Voici donc Carnaval, le titre qui inaugure la collaboration entre Stéphane Million, fondateur des Éditions homonymes, et Hugo Roman, éditeur qui fait partie de la « maison d’éditeurs » Hugo & Cie, la structure qui abrite, entre autres, les Éditions Blanche sous son toit merveilleusement large. Carnaval est donc un premier roman à plusieurs titres, tout d’abord celui de son auteur, le comédien Manuel Blanc, mais aussi celui de la nouvelle collection.

Carnaval, c’est un récit livré à la première personne par un narrateur resté anonyme, acteur de son état, qui, après avoir été délaissé par son amant, part pour un voyage à destination de Berlin. Un changement de train à Cologne en décide autrement, et le narrateur s’embarque à la découverte d’une ville hivernale engagée à fond dans la « cinquième saison », c’est à dire que le carnaval y bat son plein. En plus, c’est dans la métropole rhénane que l’amant disparu lui a fixé rendez-vous « dans une quinzaine de jours devant la cathédrale de Cologne » (p. 10).
Le séjour commence par quelques (faibles) touches de couleur locale : une bière, une saucisse et le spectacle des passants déguisés qui annonce la folie des jours à venir. Ensuite, c’est la recherche d’un abri, l’installation dans un premier hôtel, le déguisement (en gorille), un premier jour passé en solitaire, happé par la ville et l’effervescence des événements qui se préparent. Le lendemain, c’est la rencontre d’une équipe de tournage improbable à laquelle le narrateur se lie, le temps de quelques prises, toujours déguisé en primate, avant de troquer son costume contre un autre, le jour suivant, celui de Batman. Entre temps, il y a eu changement d’hôtel et la rencontre d’Eduardo, jeune Italien venu pour une pheromone party. Par le plus grand des hasards, le narrateur croise son amant perdu et se met à le filer, plantant là l’équipe soudainement à court de super-héros. Le narrateur apprendra plus tard que sa filature s’est doublée d’une autre et qui lui-même a attiré un poursuivant, à savoir le photographe de l’équipe de tournage. L’intrigue elle-même se faufile entre des entretiens avec Eduardo, des réflexions sur les états de primate et de super-héros, la soirée annoncée dédiée aux odeurs et aux attractions chimiques, de nouvelles poursuites à travers les rues glaciales et nocturnes, quelques escapades sexuelles, honorant les deux sexes de façon équitable, et une proposition presque méphistophélique de la part du photographe qui aimerait immortaliser (!) le moment des retrouvailles des deux hommes, sans pourtant (vouloir) connaître la nature des liens qui peuvent exister entre ces deux personnages à lui inconnus. Le tout se termine sur une plage italienne, l’amant perdu ayant été remplacé par un autre, avec peu avant la conclusion un fait divers pour donner du relief au photographe, personnage énigmatique dont les contours seulement se dessinent sous la lumière des projecteurs.

▶ Extraits de données:
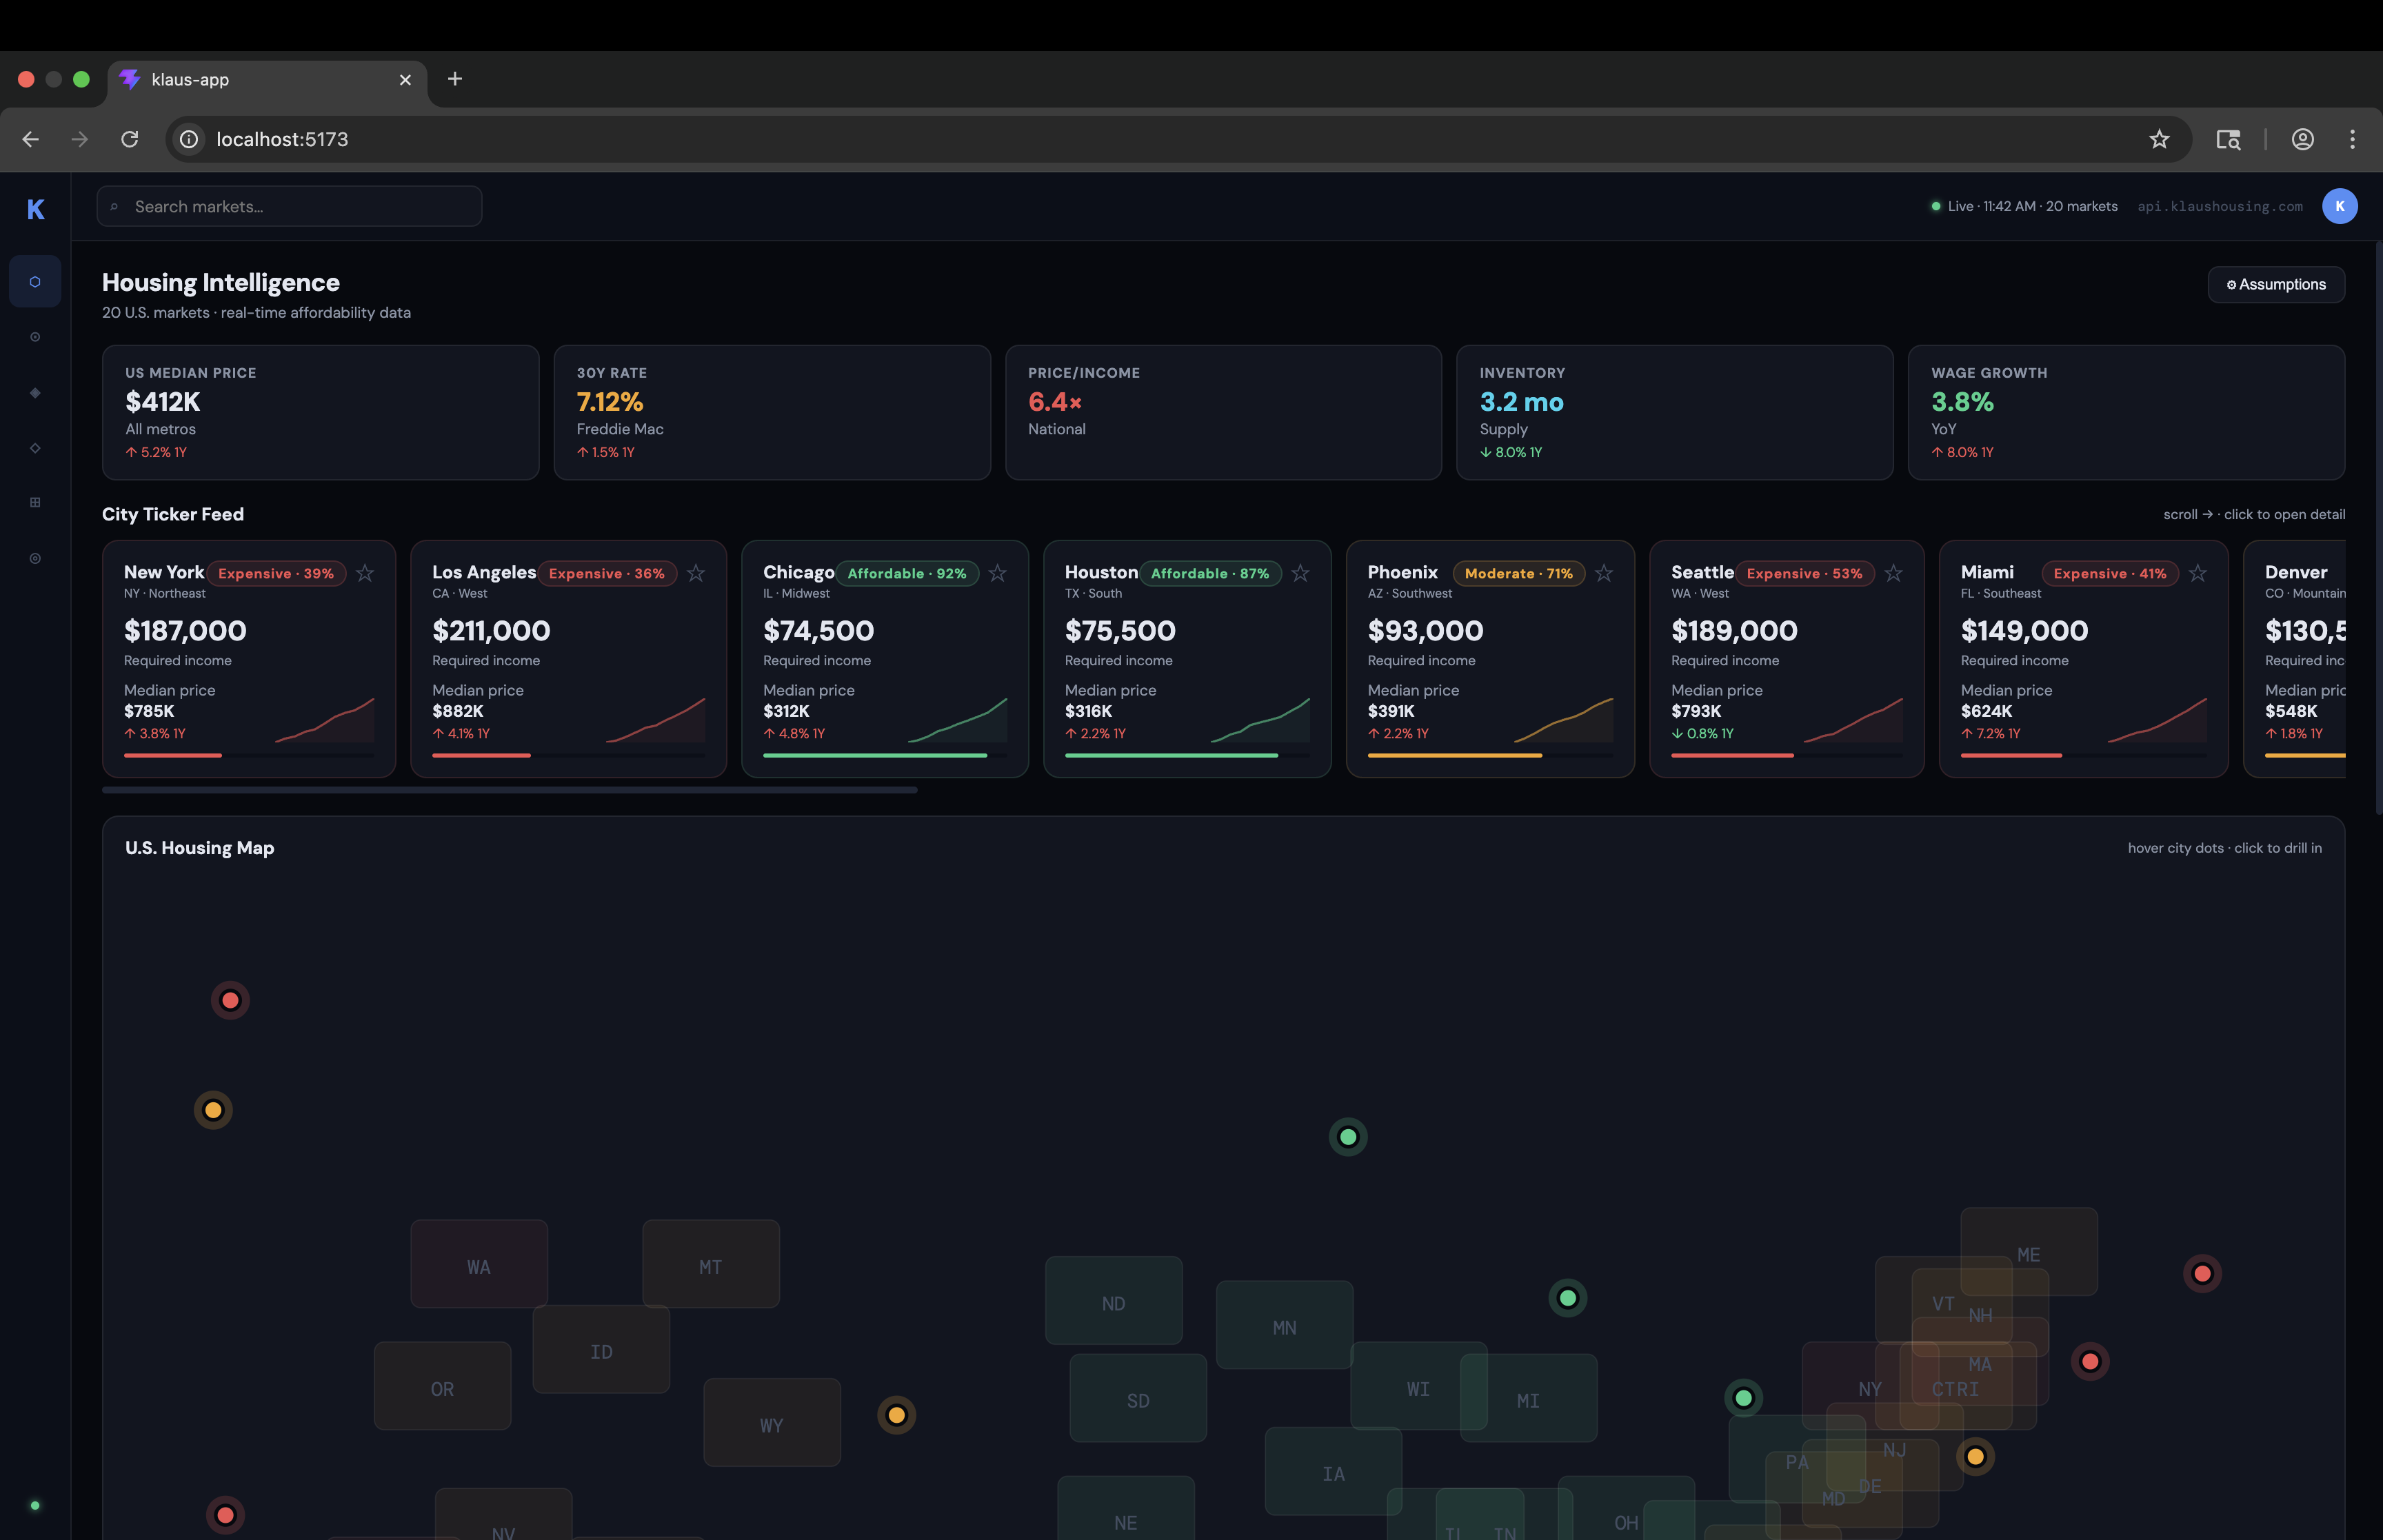
Task: Bookmark this page with star icon
Action: (x=2159, y=139)
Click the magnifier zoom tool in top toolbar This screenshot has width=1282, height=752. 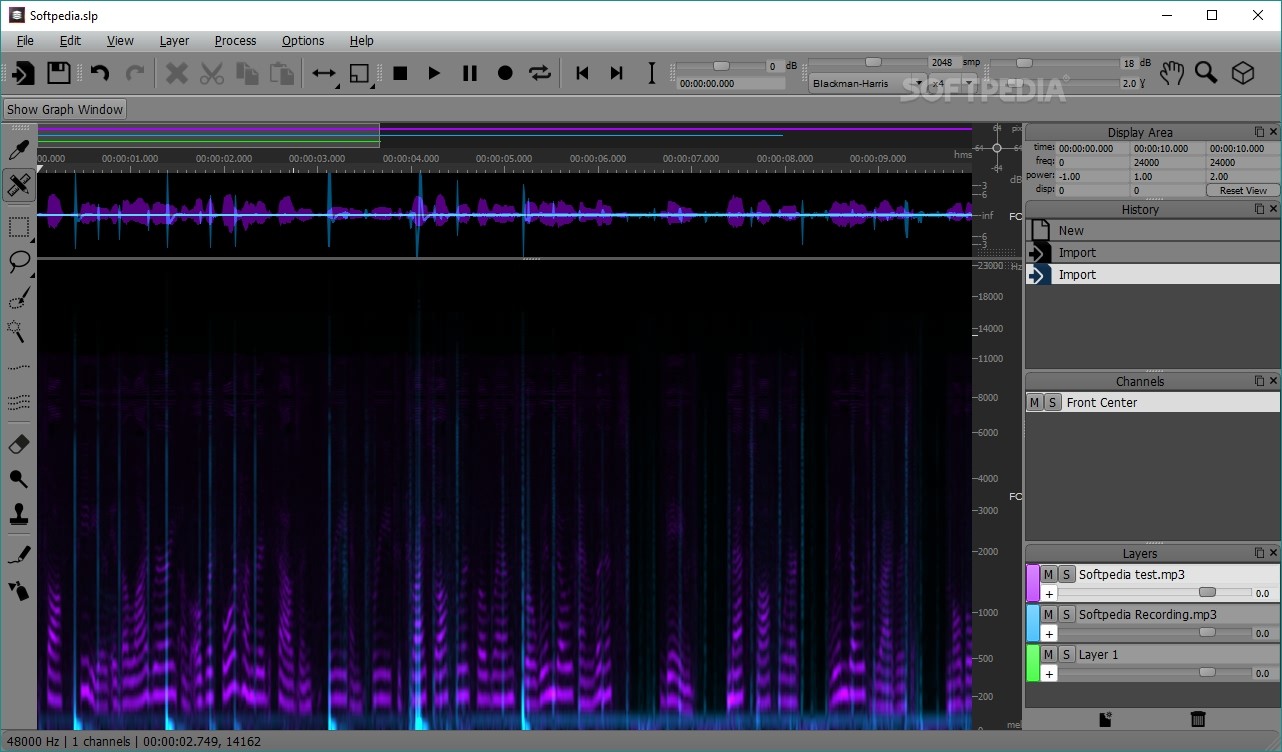(x=1206, y=73)
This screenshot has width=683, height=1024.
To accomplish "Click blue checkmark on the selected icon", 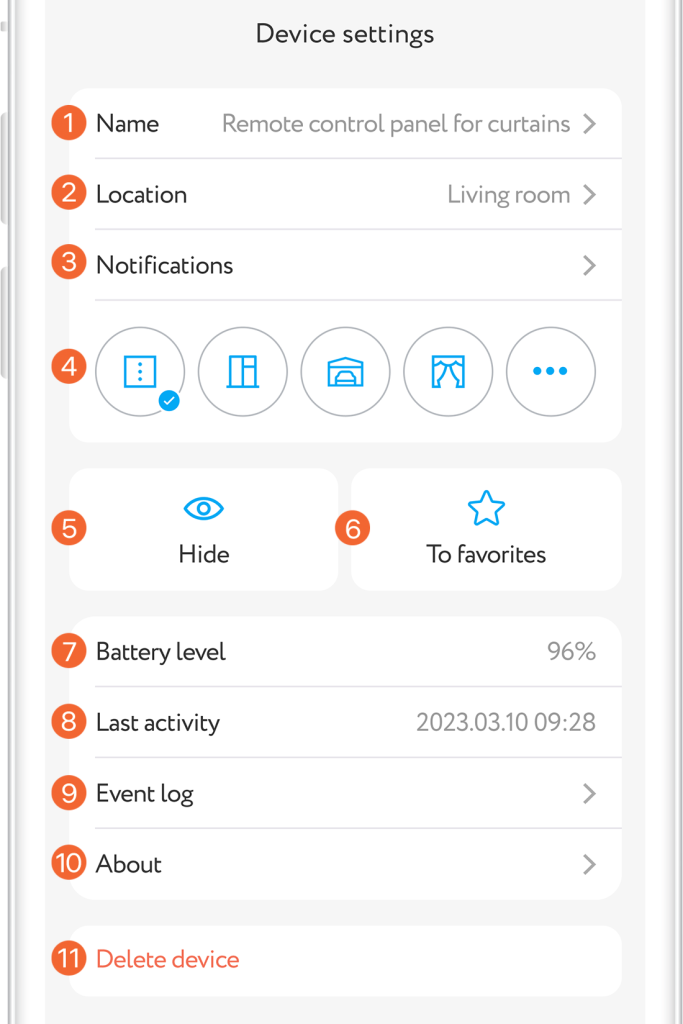I will pos(169,401).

▶ Consigne: Citez mot pour mot le passage de la critique du roman Carnaval qui va de « Voici donc Carnaval, le » à « la nouvelle collection. ». Les entrées n'ont aucun rôle dans cet exercice.

▶ Réponse:
Voici donc Carnaval, le titre qui inaugure la collaboration entre Stéphane Million, fondateur des Éditions homonymes, et Hugo Roman, éditeur qui fait partie de la « maison d’éditeurs » Hugo & Cie, la structure qui abrite, entre autres, les Éditions Blanche sous son toit merveilleusement large. Carnaval est donc un premier roman à plusieurs titres, tout d’abord celui de son auteur, le comédien Manuel Blanc, mais aussi celui de la nouvelle collection.